You need to learn as much as you appropriately can about a person before deciding to marry them. You won’t learn everything before marriage, but the more you learn, the more equipped you are to make that decision.
One day I attended a fireside talk by John Bytheway. His topic was “What I Wish I’d Known When I Was Single.” The whole talk was basically about single life and the dating game. One of the things he mentioned was that in his search for a wife, there came a time that he decided he would go on a date at least once a week.
I thought a lot about that resolution. By this time in my life, I had slowed my dating progress and was going out about once a month or so on average, and didn’t feel like I was getting much accomplished in the dating scheme. So I made a similar resolution (though not as intense): I would ask a girl on a date at least every other week. That was my rule.
For me, this was a very effective plan. For one thing, it got me going on dates often, and going on dates provided the social and emotional development I needed to be able to handle the whole dating experience. Of course, some of the early attempts at this program were rather humiliating, but with practice, asking girls on dates became far less traumatic.
Second, following this plan allowed me to focus on what I could control. My job was to ask a girl on a date. If she said “no,” then I was off the hook for a couple weeks. It never does any good for anyone to focus on what they can’t control. I could not control her response. I could only improve myself and try again with a different girl later. I’d try to give myself a better hairstyle or wear a different deodorant. I’d try working out a bit more and cutting back on my bad habits.

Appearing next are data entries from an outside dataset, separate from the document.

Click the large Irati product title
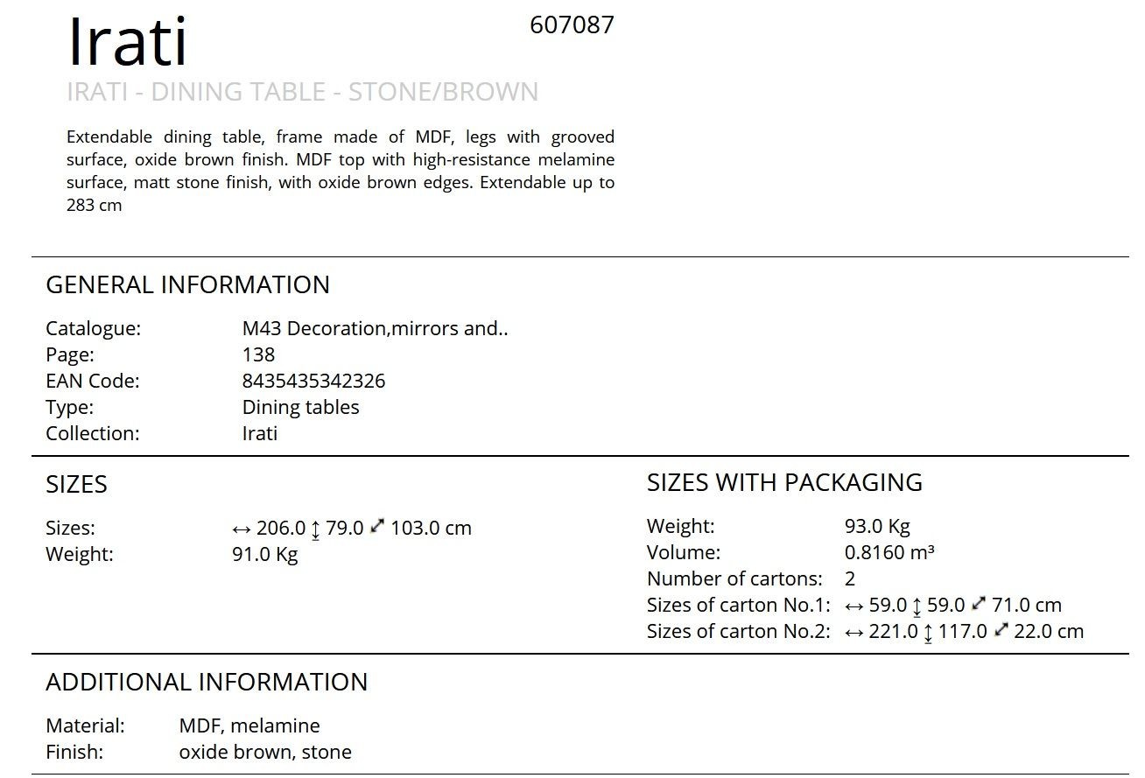Image resolution: width=1145 pixels, height=778 pixels. tap(128, 41)
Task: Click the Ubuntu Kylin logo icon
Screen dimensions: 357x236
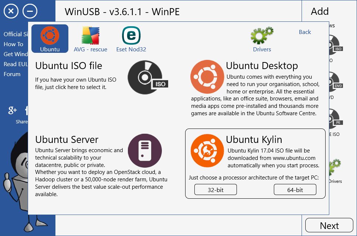Action: pyautogui.click(x=207, y=151)
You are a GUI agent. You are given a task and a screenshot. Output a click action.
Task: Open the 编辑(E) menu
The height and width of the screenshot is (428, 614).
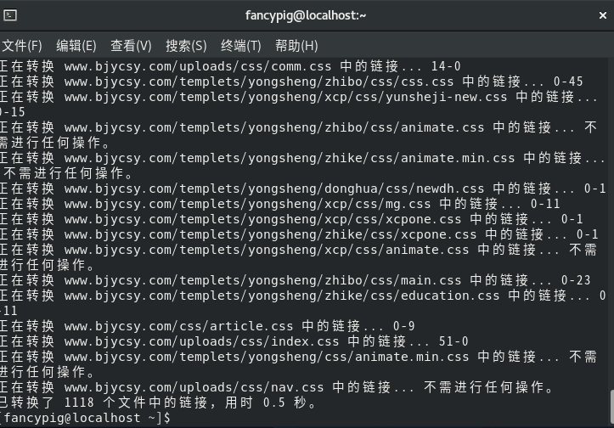click(76, 46)
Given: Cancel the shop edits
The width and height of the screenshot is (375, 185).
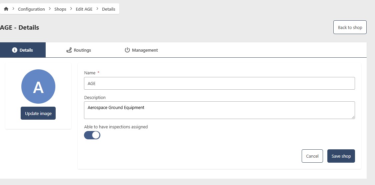Looking at the screenshot, I should [312, 156].
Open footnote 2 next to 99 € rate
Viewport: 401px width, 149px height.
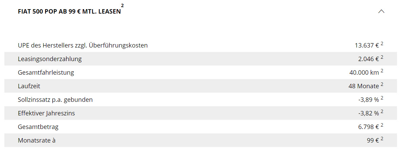382,139
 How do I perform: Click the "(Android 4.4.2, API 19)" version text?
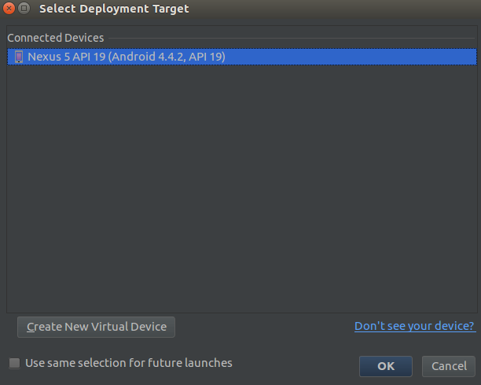tap(167, 57)
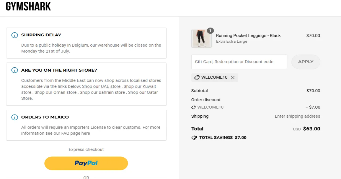341x179 pixels.
Task: Click Enter shipping address next to Shipping
Action: click(297, 116)
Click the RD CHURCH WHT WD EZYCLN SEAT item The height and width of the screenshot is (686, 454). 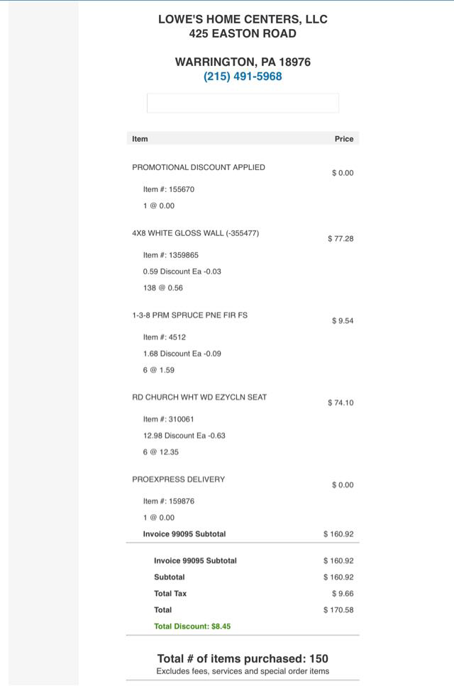[x=199, y=398]
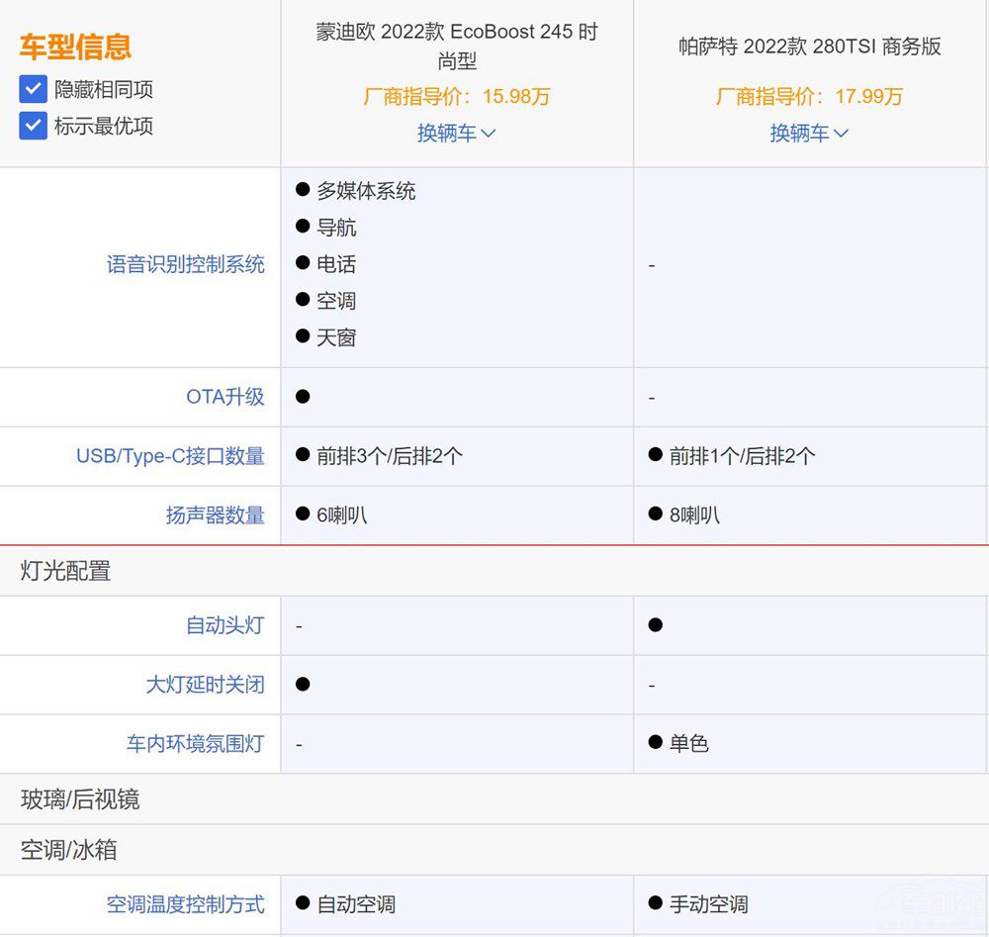This screenshot has height=937, width=989.
Task: Click the OTA升级 link
Action: pos(225,397)
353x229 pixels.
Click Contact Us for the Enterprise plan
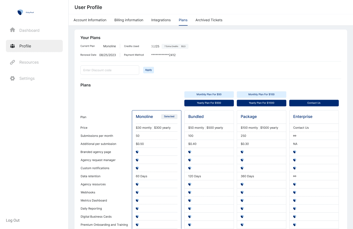314,103
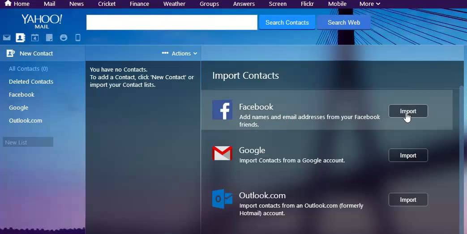This screenshot has height=234, width=467.
Task: Open the Messenger smiley icon
Action: (x=64, y=38)
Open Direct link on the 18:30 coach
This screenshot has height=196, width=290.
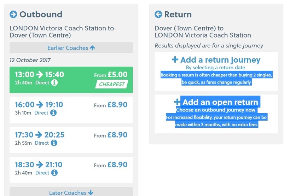point(42,173)
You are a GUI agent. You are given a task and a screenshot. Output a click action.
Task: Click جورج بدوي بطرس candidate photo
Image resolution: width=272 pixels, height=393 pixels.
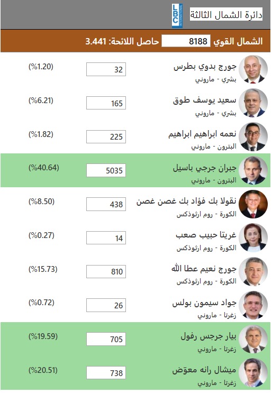pyautogui.click(x=253, y=69)
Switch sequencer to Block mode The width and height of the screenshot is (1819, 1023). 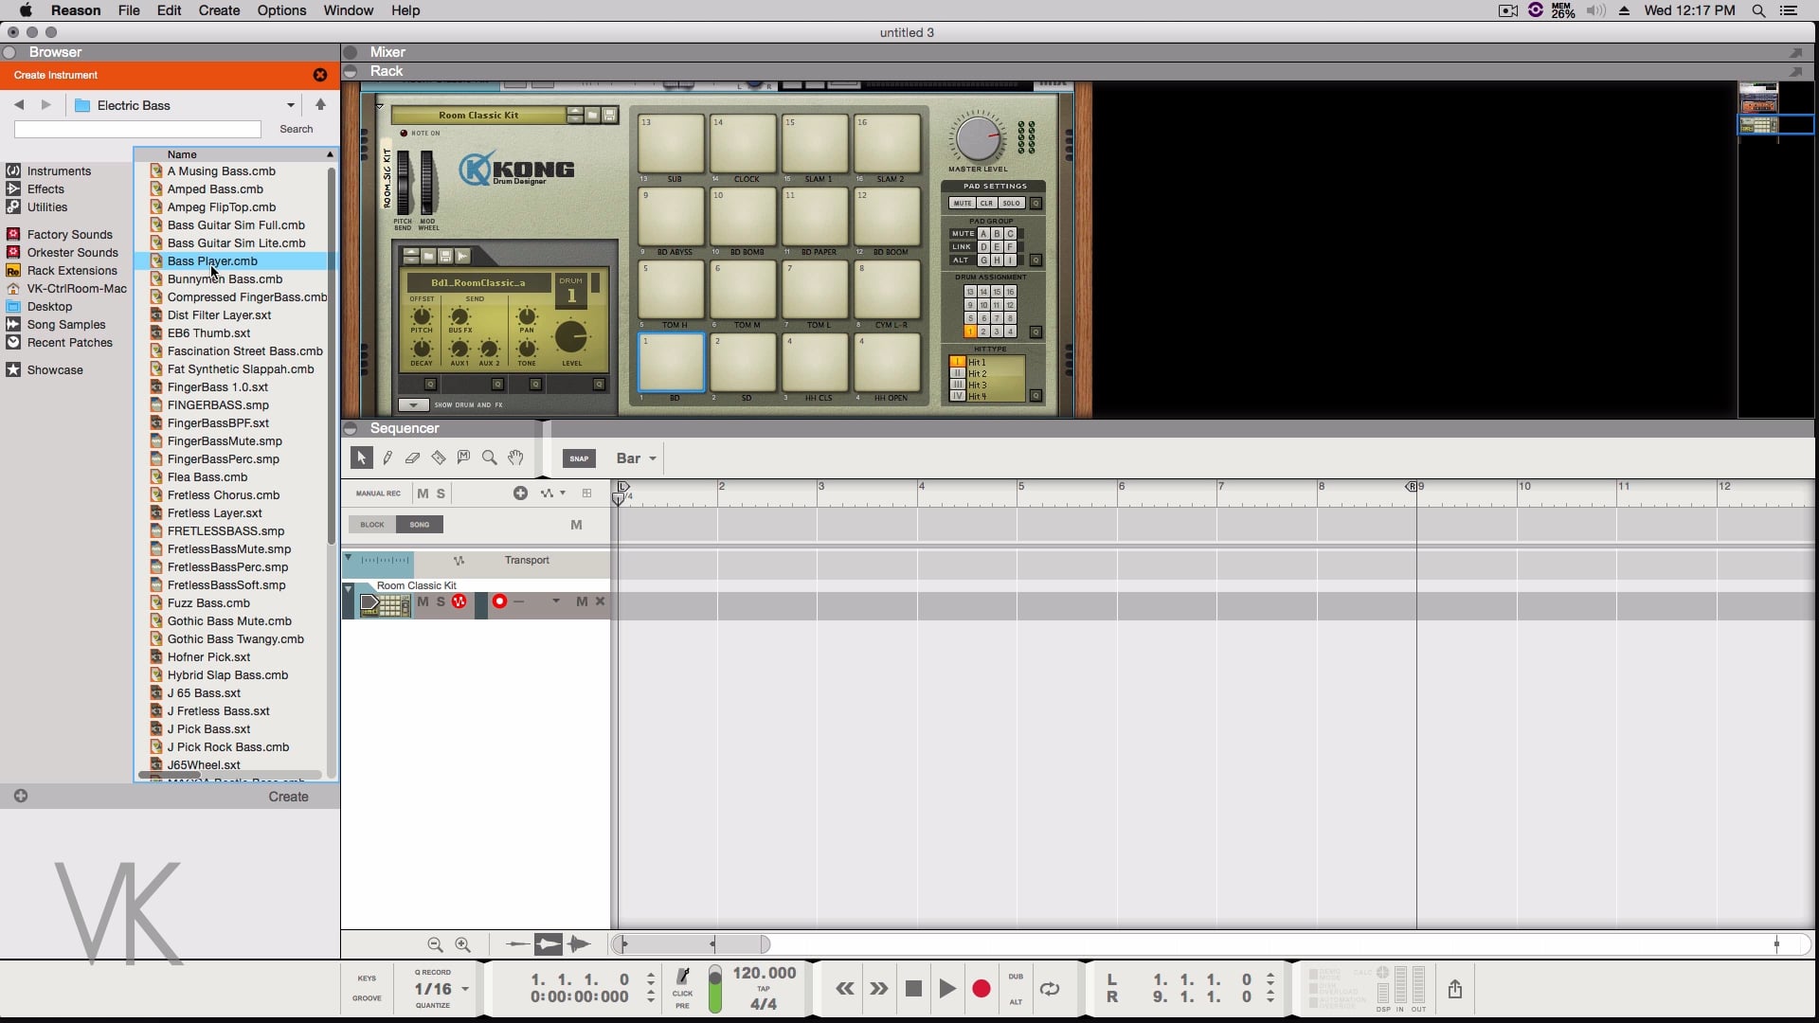[371, 525]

This pattern of every other week dating (and it wasn’t too long before I was going on dates at least every other week,) turned out to be one of the most fun periods of my life. I learned a lot, spent a lot, and met a lot of great people. Though it could be frustrating when these efforts didn’t seem to lead to any serious relationships, I was learning how to interact with girls, and learning what to look for – and look out for.